Maybe, despite Leach refusing to dramatize the festivities of Senior Day, Saturday’s matinee matchup with No. 21 Stanford has prompted the program to look at where this group of fourth and fifth-year seniors has taken it.

“They’re definitely responsible for turning this whole program around,” junior wide receiver Kyle Sweet said. “From their work ethic, to just coming out every day and doing what they have to do, and being great role models.”

Recall that the group arrived when three-to-six-win seasons were the norm and there were plenty of questions surrounding Leach and his coaching staff.

Maybe Leach and players are working to prevent redshirt senior quarterback Luke Falk, whom Leach tabbed as Saturday’s starter, from putting any additional pressure on himself after his first-half benching Saturday.

“He’s firing guys up and talking to them, and you would never know that [being benched] had happened to him,” Sweet said of Falk. “He’s in great spirits the whole time and never pouty at all.”

Leach added that Falk is the type of player who handles everything football-related “pretty well.”

“You’re talking about a guy who had kind of a longer path than nearly everybody and he’s taken it further than nearly everybody,” he said.

Or maybe, despite the long list of uncertainties surrounding WSU football, Monday’s naming rights ceremony, combined with what the Cougars still have left to play for and their long-term potential, caused everyone to pause and reflect on how far the program has come in a few short years.

Juxtaposed with Saturday’s thrashing at the hands of Arizona were the commitments of a pair of four-star wide receivers. Johnson said there has been more than $1 million dollars donated to the Athletic Department since Moos’ left Pullman.

If the Cougars win the rest of their games, they are headed to a New Year’s Six bowl game. A lot of work to be done, but, for better or worse, the Pac-12 is squarely up for grabs.

“I don’t believe in looking in my rearview mirror,” Thompson said, “I believe in looking at what’s possible.”

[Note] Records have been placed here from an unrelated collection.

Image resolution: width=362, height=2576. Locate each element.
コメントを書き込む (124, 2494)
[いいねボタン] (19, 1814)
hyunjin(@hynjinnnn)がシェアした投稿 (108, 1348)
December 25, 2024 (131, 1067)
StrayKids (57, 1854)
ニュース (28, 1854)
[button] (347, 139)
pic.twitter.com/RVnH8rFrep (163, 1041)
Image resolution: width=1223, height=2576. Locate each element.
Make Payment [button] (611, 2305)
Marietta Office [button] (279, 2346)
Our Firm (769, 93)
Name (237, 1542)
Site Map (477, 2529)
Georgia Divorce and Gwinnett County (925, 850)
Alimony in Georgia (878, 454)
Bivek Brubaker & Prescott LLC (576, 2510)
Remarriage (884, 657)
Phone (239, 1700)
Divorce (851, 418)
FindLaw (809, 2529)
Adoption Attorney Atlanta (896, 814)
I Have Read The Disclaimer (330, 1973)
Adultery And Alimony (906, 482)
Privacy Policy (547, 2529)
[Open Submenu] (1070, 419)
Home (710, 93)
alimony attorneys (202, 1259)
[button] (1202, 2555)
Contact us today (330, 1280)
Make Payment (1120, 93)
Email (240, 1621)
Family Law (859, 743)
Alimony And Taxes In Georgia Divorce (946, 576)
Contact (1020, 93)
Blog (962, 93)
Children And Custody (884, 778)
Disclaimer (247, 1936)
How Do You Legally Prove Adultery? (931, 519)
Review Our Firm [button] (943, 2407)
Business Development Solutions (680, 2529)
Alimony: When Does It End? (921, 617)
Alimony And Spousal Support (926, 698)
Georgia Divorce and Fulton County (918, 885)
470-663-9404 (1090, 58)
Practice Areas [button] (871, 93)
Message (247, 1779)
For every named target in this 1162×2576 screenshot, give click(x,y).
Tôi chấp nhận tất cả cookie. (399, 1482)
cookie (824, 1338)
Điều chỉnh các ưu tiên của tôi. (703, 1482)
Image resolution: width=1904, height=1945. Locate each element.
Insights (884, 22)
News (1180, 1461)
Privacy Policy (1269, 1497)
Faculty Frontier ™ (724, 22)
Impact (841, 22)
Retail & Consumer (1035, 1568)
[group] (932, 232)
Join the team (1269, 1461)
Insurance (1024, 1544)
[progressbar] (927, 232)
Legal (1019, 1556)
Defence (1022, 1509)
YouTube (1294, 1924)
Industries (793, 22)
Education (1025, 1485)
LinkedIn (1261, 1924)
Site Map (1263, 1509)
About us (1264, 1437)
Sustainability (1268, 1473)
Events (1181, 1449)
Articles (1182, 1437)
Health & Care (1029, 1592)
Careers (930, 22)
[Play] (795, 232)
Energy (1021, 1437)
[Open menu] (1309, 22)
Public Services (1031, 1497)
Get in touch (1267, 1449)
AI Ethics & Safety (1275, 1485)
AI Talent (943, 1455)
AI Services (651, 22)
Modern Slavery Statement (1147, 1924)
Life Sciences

Assuming he returns from an ankle injury, Stanford junior running back Bryce Love and his nation-best 198.1 yards per game could have a field day in the forecasted snow against WSU’s run defense. Rice-Eccles and Husky Stadium are two of the toughest venues in the Pac-12, and are where the Cougars finish the regular season.

It’s no secret that this could turn ugly three weeks from now, despite all of the opportunity at play.

Talking to the Cougars, though, you wouldn’t know it.